> _Problem to solve_
Determine how many lines in the records hold the word "computer". Return the number alone.

-------- Data provided

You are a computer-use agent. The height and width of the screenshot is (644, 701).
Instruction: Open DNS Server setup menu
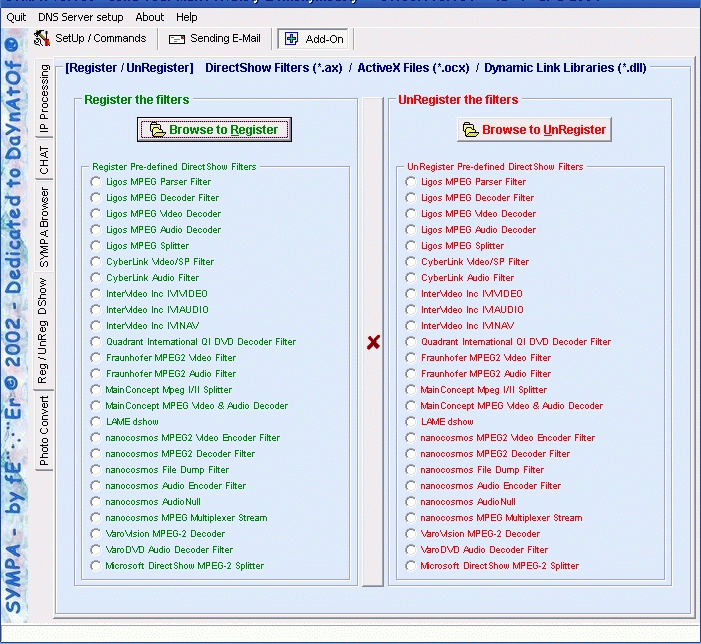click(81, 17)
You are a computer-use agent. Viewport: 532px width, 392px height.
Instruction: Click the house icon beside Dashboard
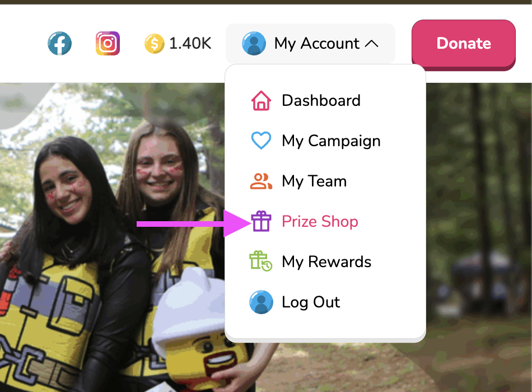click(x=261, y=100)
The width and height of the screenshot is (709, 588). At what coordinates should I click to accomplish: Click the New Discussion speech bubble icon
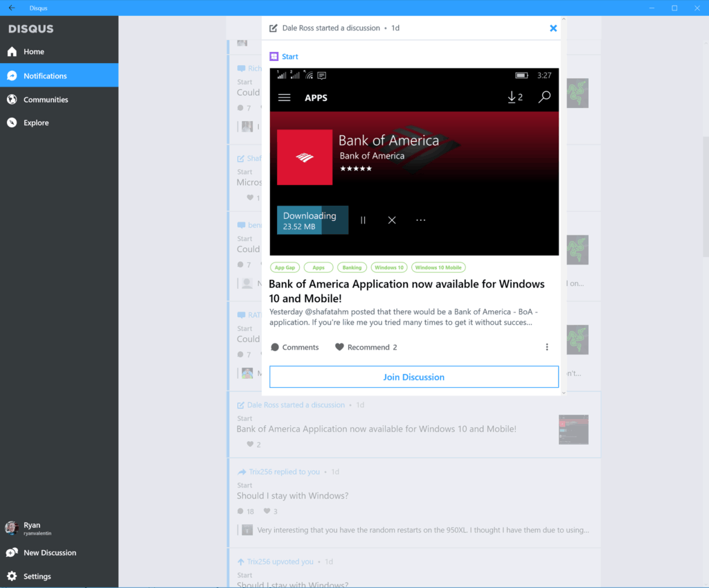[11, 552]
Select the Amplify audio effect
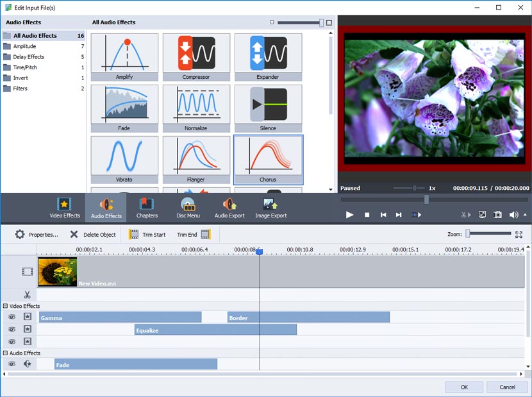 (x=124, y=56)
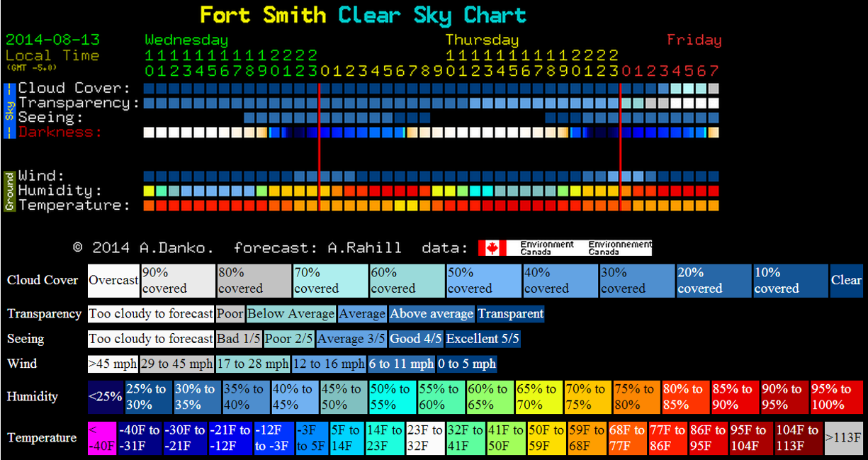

----------------

> _Reply to the task_
2